◆ LISTED ENTRIES:
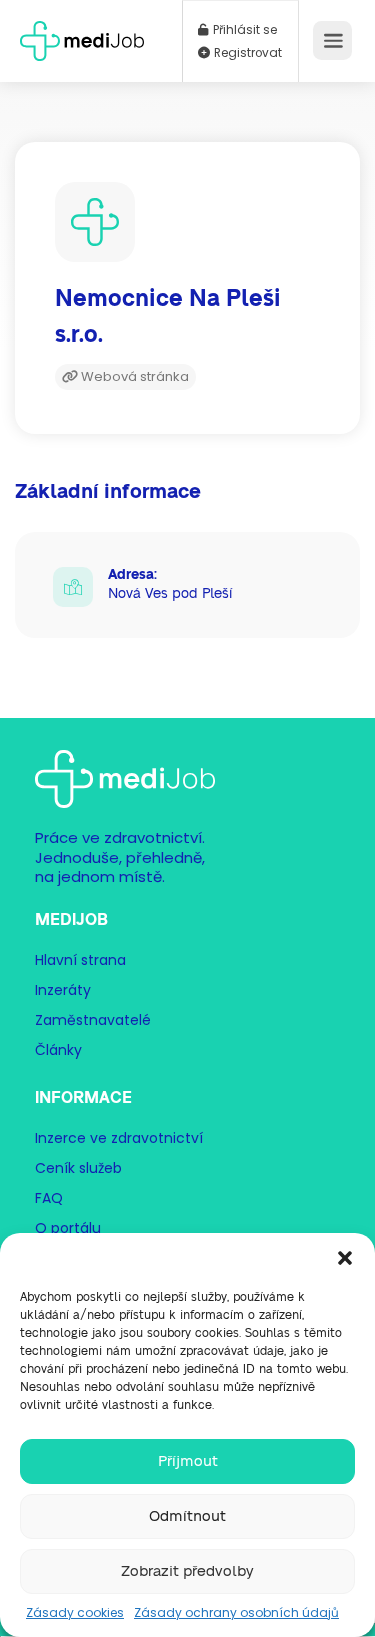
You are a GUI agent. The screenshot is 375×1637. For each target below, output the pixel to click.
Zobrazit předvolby (187, 1571)
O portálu (68, 1228)
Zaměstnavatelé (93, 1020)
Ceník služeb (78, 1168)
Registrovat (246, 53)
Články (58, 1050)
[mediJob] (82, 34)
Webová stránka (133, 376)
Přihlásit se (243, 30)
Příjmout (188, 1461)
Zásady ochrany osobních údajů (236, 1612)
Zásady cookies (75, 1612)
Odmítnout (187, 1516)
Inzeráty (63, 990)
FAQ (49, 1198)
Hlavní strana (80, 960)
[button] (345, 1258)
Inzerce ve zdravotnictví (119, 1138)
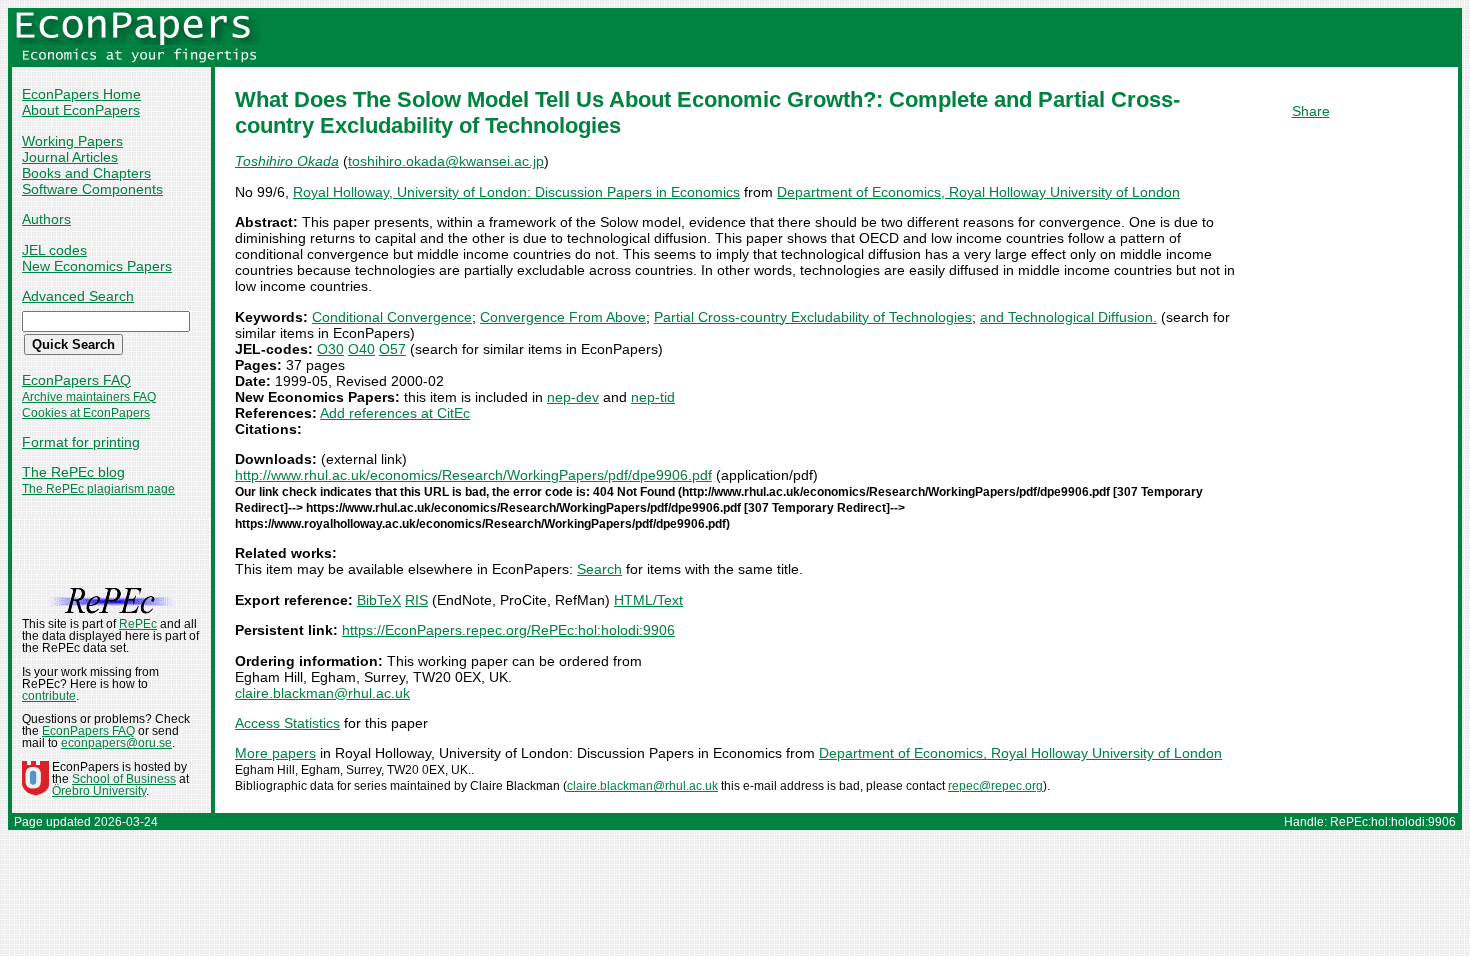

◆ TRY IT: Every line above should be copied exactly, apart from any pictures.

◆ SOLUTION TO THIS EXERCISE:
You are a GUI agent. The screenshot is 375×1637. For each target below, output the pixel to click.
Zobrazit předvolby (187, 1571)
O portálu (68, 1228)
Zaměstnavatelé (93, 1020)
Ceník služeb (78, 1168)
Registrovat (246, 53)
Články (58, 1050)
[mediJob] (82, 34)
Webová stránka (133, 376)
Přihlásit se (243, 30)
Příjmout (188, 1461)
Zásady ochrany osobních údajů (236, 1612)
Zásady cookies (75, 1612)
Odmítnout (187, 1516)
Inzeráty (63, 990)
FAQ (49, 1198)
Hlavní strana (80, 960)
[button] (345, 1258)
Inzerce ve zdravotnictví (119, 1138)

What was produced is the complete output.